Problem to solve:
Copy out each line below exactly as written.
──────── Records supplied ────────
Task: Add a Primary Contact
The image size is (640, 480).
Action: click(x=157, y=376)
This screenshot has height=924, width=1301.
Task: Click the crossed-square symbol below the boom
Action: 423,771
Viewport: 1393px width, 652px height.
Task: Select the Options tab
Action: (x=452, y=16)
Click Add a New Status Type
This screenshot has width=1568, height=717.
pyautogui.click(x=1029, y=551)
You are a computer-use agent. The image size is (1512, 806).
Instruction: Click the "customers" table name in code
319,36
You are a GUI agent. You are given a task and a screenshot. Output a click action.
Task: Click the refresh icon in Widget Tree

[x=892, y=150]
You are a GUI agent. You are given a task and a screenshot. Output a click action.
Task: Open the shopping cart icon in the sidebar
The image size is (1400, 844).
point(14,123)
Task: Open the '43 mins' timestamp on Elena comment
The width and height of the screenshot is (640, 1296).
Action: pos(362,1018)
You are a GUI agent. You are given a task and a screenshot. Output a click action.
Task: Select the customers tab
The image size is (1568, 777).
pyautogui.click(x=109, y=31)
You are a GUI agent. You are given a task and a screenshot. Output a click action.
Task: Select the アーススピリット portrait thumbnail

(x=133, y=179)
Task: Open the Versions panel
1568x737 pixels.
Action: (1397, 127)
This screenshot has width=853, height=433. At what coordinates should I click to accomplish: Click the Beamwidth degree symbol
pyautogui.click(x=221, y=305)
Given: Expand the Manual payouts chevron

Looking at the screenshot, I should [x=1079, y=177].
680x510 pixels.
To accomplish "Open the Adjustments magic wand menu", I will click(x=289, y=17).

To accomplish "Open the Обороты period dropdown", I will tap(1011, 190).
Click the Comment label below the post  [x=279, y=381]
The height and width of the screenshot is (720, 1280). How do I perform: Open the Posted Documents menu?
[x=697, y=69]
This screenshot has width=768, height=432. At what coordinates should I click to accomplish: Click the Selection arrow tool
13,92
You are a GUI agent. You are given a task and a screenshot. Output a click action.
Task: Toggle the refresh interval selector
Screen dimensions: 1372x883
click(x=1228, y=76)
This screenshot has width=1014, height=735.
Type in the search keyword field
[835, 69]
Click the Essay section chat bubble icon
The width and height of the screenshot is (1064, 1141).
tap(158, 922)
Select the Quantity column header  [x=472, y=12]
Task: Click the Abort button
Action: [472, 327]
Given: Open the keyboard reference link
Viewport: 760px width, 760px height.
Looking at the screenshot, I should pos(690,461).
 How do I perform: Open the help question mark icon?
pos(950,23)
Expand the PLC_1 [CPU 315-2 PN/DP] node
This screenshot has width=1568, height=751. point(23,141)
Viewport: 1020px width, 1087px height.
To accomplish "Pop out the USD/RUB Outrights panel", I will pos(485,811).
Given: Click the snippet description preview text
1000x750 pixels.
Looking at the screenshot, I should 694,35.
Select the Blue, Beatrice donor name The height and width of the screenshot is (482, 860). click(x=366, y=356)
────────
Response to this exercise:
Task: Add a Primary Contact
The image size is (640, 480).
Action: click(x=157, y=376)
This screenshot has height=924, width=1301.
Task: Click the crossed-square symbol below the boom
Action: 423,771
Viewport: 1393px width, 652px height.
Task: Select the Options tab
Action: (x=452, y=16)
Click Add a New Status Type
This screenshot has width=1568, height=717.
pyautogui.click(x=1029, y=551)
You are a computer-use agent. The image size is (1512, 806).
Instruction: Click the "customers" table name in code
319,36
You are a GUI agent. You are given a task and a screenshot. Output a click action.
Task: Click the refresh icon in Widget Tree

[x=892, y=150]
You are a GUI agent. You are given a task and a screenshot. Output a click action.
Task: Open the shopping cart icon in the sidebar
The image size is (1400, 844).
point(14,123)
Task: Open the '43 mins' timestamp on Elena comment
The width and height of the screenshot is (640, 1296).
Action: pos(362,1018)
You are a GUI agent. You are given a task and a screenshot. Output a click action.
Task: Select the customers tab
The image size is (1568, 777).
pyautogui.click(x=109, y=31)
You are a GUI agent. You are given a task and a screenshot. Output a click action.
Task: Select the アーススピリット portrait thumbnail

(x=133, y=179)
Task: Open the Versions panel
1568x737 pixels.
Action: (1397, 127)
This screenshot has width=853, height=433. At what coordinates should I click to accomplish: Click the Beamwidth degree symbol
pyautogui.click(x=221, y=305)
Given: Expand the Manual payouts chevron

Looking at the screenshot, I should [x=1079, y=177].
680x510 pixels.
To accomplish "Open the Adjustments magic wand menu", I will click(x=289, y=17).

To accomplish "Open the Обороты period dropdown", I will tap(1011, 190).
Click the Comment label below the post  [x=279, y=381]
The height and width of the screenshot is (720, 1280). How do I perform: Open the Posted Documents menu?
[x=697, y=69]
This screenshot has width=768, height=432. At what coordinates should I click to accomplish: Click the Selection arrow tool
13,92
You are a GUI agent. You are given a task and a screenshot. Output a click action.
Task: Toggle the refresh interval selector
Screen dimensions: 1372x883
click(x=1228, y=76)
This screenshot has width=1014, height=735.
Type in the search keyword field
[835, 69]
Click the Essay section chat bubble icon
The width and height of the screenshot is (1064, 1141).
tap(158, 922)
Select the Quantity column header  [x=472, y=12]
Task: Click the Abort button
Action: [472, 327]
Given: Open the keyboard reference link
Viewport: 760px width, 760px height.
Looking at the screenshot, I should pos(690,461).
 How do I perform: Open the help question mark icon?
pos(950,23)
Expand the PLC_1 [CPU 315-2 PN/DP] node
This screenshot has width=1568, height=751. point(23,141)
Viewport: 1020px width, 1087px height.
To accomplish "Pop out the USD/RUB Outrights panel", I will pos(485,811).
Given: Click the snippet description preview text
1000x750 pixels.
Looking at the screenshot, I should 694,35.
Select the Blue, Beatrice donor name The height and width of the screenshot is (482, 860). click(x=366, y=356)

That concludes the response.